Why did I write in the previous post that Poul Anderson wrote twenty one novels set in the past? Partly to encourage any readers of that post to think about which twenty one I meant. I have been told that Poul and Karen Anderson regarded their The King Of Ys as one novel too long to be published in a single volume. In fact, it is published as a tetralogy of which each volume is quite thick.
There are two meanings of "trilogy": (i) one work in three parts and (ii) three related works. Thus, Tolkien's The Lord Of The Rings is a single narrative whereas James Blish's After Such Knowledge is three discrete novels. Ys, albeit a tetralogy, not a trilogy, is a work of type (i), not (ii).

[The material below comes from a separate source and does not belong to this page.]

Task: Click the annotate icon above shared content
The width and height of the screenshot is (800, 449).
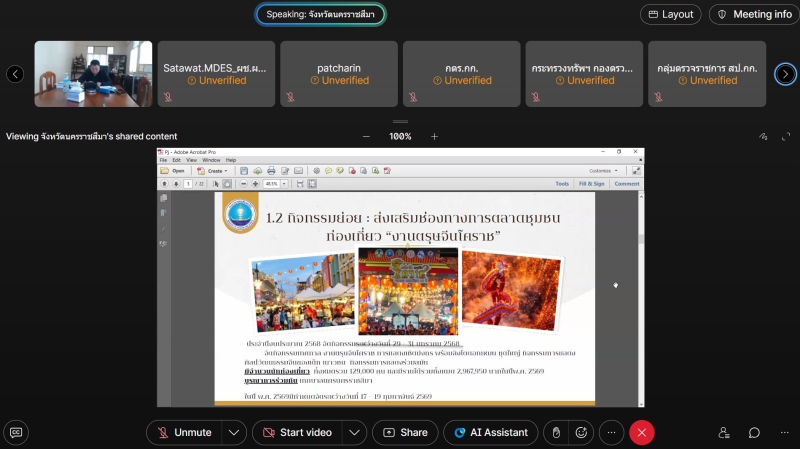Action: 762,136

By a novel, I mean a long prose fiction. How long? In practice, it is usually long enough to be published as a discrete volume, I would say 100+ pages minimum. A few novels can be collected in one omnibus volume although Ys would indeed be too long for that treatment. Because of their length and because of the need to publish them as separate volumes, I find it convenient to continue to think of Ys as four novels, not one.
My proposed twenty one follow classifications suggested in previous posts:
3 BC;
4 Ys;
8 Vikings;
3 14th century;
1 Time Patrol;
2 others - The Corridors Of Time and The Boat Of A Million Years.
There Will Be Time is a time travel novel whose action is equitably distributed through the past, present and future. Because of its passages set in Constantinople in particular, it could count as a twenty second novel of the past.